La nuit des rois

Auteur : Philippe Lacôte est un réalisateur et producteur de films documentaires et de fictions, franco-ivoirien. Il est né et a grandi à Abidjan. Sa mère est l’une des créatrices du Front Populaire Ivoirien de Laurent Gbagbo et a été incarcérée à la Maison d’arrêt et de correction d’Abidjan (MACA). Il fait ses études supérieurs de linguistique à l‘Université de Toulouse. De 1989 à 1992 il est chroniqueur à Radio FMR et réalise une série de portraits sonores sur la chute du mur de Berlin. Il entre ensuite à RADIO France. Il se tourne vers le cinéma comme projectionniste et assistant à la programmation. Il réalise en 1993 un premier court métrage, Somnambule, puis quelques autres. À partir de 1998, il intègre la structure ATRIA à Paris, point de rencontre et escale technique pour de nombreux réalisateurs africains et du sud. Il réalise Le Passeur (2004) qui est sélectionné au festival international de Rotterdam. La même année il met en scène, avec Delphine Jaquet et Denis Lavant, Le Journal d’Andréï Tarkovski. Il réalise ensuite un documentaire Chroniques de guerre en Côte d’Ivoire (2008). En 2014, son premier long-métrage de fiction RUN, premier prix du Jerusalem Film Lab, fait partie des 15 projets retenus par la Cinéfondation du Festival de Cannes. Le film est sélectionné au 67èmefestival de Cannes dans la section Un certain regard. La Nuit des rois (2020) est sélectionné à la Mostra de Venise en sélection Orizzonti et au Festival international du film de Toronto. 
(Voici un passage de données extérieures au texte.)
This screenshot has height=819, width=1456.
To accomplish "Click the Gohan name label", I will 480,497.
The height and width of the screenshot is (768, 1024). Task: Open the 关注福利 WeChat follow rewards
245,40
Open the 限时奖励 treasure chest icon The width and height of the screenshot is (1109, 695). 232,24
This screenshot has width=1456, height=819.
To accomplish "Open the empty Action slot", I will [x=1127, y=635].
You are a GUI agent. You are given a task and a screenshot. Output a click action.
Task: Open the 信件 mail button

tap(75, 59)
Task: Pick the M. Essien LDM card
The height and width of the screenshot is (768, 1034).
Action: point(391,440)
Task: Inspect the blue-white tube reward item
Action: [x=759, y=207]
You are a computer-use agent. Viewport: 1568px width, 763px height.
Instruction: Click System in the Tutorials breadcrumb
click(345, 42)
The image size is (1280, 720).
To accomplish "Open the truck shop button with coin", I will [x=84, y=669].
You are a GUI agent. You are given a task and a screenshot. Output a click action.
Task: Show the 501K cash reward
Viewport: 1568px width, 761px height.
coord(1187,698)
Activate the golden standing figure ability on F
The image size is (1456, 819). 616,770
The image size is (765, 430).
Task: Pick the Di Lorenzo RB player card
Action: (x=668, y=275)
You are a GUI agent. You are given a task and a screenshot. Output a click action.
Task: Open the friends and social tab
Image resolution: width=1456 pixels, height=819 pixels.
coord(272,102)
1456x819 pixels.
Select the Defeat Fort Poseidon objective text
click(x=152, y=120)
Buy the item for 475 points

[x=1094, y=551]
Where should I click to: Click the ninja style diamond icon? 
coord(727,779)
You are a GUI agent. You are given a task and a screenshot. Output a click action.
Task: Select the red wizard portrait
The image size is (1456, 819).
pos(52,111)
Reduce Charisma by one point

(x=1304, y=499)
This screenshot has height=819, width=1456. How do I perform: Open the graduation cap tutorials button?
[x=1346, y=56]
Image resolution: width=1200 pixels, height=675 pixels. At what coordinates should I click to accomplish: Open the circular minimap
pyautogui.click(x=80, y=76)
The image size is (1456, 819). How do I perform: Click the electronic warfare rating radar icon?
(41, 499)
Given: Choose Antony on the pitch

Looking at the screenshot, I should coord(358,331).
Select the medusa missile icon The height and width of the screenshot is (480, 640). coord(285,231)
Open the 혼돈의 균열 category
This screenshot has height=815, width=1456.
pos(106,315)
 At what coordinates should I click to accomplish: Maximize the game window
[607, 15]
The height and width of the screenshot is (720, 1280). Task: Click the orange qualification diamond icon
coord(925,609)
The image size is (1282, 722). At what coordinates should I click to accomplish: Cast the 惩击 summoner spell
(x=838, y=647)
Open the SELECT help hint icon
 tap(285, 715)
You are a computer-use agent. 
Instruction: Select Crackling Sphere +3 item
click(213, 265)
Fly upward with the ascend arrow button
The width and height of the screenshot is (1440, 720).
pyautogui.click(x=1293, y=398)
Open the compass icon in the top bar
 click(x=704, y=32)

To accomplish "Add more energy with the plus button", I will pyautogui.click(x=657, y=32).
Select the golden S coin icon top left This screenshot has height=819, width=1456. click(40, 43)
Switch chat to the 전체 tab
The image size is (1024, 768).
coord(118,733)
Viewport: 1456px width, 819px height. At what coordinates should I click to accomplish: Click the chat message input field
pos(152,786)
Interprètes : Roman (Koné Bakary), Barbe Noire (Steve Tientcheu), Soni (Rasmané Ouedraogo), Nivaquine (Issaka Sawadogo), Demi-Fou (Digbeu Jean Cyrille), La Reine (Laetitia Ky), Toc Toc (Denis Lavant).

Résumé : La MACA d’Abidjan est une prison en Côte d’Ivoire où les détenus font la loi. Le chef des détenus, Barbe Noire, est vieillissant et malade. Pour conserver son pouvoir, il renoue avec le rituel de « Roman », qui consiste à obliger un prisonnier à raconter des histoires durant toute une nuit.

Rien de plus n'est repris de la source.